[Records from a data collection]
%%

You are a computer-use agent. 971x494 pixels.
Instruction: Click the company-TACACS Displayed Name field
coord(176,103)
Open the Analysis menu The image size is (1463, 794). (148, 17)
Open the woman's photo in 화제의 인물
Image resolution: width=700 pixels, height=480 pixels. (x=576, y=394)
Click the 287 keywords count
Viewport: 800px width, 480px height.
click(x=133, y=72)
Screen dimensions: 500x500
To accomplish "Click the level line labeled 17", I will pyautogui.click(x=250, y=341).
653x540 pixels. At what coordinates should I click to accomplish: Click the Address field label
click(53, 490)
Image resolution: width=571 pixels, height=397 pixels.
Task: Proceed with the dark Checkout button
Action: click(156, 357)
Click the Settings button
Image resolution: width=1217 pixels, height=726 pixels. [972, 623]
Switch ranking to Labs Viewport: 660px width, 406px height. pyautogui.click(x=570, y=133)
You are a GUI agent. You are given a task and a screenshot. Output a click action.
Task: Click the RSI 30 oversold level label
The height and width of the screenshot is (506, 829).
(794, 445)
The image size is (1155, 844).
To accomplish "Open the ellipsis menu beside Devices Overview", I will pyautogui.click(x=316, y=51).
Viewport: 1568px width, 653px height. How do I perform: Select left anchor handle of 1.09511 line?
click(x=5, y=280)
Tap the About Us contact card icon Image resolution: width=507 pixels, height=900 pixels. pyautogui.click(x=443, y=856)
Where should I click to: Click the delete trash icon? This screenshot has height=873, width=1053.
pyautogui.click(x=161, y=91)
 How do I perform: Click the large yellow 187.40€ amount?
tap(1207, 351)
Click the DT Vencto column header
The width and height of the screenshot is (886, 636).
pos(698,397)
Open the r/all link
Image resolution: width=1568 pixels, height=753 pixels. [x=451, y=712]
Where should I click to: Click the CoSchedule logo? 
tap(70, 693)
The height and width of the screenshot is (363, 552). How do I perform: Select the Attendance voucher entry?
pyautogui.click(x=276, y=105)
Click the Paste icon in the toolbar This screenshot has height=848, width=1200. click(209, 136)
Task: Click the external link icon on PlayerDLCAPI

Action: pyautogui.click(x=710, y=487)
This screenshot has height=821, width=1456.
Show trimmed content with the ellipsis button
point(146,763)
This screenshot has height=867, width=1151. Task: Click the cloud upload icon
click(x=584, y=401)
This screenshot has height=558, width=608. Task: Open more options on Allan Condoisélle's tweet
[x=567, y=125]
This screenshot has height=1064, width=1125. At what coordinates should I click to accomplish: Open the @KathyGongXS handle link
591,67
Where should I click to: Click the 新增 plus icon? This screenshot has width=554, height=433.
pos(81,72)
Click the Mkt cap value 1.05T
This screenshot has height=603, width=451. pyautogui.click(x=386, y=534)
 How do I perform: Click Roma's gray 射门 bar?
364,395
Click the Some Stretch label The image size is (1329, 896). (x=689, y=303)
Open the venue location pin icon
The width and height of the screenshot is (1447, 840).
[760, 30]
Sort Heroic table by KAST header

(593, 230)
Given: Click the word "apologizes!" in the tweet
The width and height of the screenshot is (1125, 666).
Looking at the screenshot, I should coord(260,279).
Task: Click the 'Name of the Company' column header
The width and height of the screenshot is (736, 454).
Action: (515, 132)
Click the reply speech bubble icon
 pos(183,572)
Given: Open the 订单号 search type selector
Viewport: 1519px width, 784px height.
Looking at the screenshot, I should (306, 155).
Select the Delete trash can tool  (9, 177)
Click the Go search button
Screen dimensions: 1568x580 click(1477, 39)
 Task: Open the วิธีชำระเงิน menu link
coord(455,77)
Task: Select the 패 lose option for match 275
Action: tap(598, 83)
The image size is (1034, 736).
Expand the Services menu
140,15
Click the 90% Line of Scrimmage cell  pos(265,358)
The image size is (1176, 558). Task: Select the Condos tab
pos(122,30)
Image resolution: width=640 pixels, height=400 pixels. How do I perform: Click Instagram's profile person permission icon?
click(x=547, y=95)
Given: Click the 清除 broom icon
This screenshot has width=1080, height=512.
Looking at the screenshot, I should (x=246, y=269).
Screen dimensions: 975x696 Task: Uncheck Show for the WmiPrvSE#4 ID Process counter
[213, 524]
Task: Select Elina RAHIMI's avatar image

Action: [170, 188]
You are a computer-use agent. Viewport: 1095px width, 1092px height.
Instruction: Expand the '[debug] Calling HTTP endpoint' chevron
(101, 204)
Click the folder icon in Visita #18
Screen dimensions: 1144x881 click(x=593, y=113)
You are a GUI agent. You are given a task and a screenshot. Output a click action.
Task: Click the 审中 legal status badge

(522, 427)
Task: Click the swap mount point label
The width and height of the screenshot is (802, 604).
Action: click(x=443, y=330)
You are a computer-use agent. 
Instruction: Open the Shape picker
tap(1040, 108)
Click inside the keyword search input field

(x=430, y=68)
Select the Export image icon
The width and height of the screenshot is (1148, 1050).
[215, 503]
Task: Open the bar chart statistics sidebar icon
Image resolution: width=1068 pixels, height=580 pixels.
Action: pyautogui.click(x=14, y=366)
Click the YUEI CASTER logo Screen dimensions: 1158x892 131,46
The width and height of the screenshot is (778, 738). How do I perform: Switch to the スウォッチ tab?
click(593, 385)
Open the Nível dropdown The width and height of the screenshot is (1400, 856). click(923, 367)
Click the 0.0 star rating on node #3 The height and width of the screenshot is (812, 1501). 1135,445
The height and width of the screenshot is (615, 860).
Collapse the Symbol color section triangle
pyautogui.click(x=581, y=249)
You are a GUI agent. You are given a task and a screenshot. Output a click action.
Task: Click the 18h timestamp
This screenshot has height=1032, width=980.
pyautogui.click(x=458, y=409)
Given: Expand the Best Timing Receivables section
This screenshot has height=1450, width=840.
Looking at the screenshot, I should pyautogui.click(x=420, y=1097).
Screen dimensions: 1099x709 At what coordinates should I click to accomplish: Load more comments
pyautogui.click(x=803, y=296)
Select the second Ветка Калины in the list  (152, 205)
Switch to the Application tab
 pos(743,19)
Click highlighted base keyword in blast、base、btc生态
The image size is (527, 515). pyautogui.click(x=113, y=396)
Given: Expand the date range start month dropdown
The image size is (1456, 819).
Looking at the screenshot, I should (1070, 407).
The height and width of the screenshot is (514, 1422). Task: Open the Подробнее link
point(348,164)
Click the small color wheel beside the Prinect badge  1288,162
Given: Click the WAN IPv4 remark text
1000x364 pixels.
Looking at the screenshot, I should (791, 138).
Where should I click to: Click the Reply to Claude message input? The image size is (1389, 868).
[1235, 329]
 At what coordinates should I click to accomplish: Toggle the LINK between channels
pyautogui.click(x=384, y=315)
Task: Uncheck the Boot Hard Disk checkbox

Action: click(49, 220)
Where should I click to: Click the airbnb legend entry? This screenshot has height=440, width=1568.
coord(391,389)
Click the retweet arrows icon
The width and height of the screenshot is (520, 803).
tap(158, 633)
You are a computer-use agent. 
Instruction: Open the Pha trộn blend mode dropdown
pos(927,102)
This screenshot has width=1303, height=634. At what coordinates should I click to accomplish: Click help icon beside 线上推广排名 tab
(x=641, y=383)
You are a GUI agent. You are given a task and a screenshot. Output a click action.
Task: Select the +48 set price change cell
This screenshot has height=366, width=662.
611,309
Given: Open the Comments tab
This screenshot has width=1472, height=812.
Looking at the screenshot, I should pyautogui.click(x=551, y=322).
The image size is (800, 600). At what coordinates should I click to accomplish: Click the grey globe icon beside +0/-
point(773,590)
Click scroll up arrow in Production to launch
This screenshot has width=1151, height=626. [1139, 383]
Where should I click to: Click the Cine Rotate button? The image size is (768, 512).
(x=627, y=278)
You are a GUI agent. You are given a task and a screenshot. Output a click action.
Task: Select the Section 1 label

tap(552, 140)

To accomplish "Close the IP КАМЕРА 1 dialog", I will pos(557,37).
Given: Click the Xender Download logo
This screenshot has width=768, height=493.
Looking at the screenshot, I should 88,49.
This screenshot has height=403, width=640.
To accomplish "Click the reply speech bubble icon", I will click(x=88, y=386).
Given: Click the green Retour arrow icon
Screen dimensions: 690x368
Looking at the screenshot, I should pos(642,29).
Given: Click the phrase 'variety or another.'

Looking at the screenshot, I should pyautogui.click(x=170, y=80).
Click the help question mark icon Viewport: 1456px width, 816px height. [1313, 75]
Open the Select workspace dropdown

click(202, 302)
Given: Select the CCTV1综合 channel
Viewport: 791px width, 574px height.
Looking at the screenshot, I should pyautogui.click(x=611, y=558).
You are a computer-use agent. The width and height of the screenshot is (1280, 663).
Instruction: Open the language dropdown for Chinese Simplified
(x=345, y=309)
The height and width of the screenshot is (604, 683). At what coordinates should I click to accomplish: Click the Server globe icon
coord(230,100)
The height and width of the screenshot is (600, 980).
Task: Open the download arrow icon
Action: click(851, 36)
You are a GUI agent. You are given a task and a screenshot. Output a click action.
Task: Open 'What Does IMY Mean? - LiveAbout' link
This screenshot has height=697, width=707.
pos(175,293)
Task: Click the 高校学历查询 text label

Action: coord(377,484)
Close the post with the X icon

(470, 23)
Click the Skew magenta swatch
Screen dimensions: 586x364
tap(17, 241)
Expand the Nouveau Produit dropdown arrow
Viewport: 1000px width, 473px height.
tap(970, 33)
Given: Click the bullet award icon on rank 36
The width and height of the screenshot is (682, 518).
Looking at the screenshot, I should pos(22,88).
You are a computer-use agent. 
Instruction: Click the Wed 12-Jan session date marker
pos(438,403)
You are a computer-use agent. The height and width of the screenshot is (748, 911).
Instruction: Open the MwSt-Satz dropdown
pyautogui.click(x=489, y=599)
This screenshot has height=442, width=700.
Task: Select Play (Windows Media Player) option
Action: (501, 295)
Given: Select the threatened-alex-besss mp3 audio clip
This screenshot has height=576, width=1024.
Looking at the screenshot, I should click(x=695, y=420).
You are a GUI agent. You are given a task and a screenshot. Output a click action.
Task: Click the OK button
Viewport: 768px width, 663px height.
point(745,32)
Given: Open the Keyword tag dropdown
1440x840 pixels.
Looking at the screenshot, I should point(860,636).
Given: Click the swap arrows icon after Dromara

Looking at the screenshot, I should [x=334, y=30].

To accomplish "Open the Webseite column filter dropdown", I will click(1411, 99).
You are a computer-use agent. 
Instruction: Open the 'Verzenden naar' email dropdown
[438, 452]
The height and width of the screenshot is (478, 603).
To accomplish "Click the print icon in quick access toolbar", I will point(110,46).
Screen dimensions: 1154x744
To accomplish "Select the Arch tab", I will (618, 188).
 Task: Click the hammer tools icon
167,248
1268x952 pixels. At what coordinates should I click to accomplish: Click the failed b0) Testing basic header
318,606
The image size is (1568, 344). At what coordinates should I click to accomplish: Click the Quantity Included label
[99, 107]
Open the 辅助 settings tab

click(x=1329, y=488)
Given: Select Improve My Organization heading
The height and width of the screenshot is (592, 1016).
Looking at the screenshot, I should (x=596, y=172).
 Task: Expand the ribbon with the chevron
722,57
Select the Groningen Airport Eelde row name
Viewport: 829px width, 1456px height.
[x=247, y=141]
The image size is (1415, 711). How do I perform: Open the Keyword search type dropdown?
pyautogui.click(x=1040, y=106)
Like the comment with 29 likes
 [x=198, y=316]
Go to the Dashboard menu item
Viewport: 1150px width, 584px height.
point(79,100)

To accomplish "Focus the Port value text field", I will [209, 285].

%%

Work request ->
Copy out each line of the entries above that holds "will".

Reply ->
To accomplish "Click the level line labeled 17", I will pyautogui.click(x=250, y=341).
To accomplish "Open the ellipsis menu beside Devices Overview", I will pyautogui.click(x=316, y=51).
To accomplish "Close the IP КАМЕРА 1 dialog", I will pos(557,37).
To accomplish "Click the reply speech bubble icon", I will click(x=88, y=386).
To accomplish "Open the Webseite column filter dropdown", I will click(1411, 99).
To accomplish "Click the print icon in quick access toolbar", I will point(110,46).
To accomplish "Select the Arch tab", I will (618, 188).
To accomplish "Focus the Port value text field", I will [209, 285].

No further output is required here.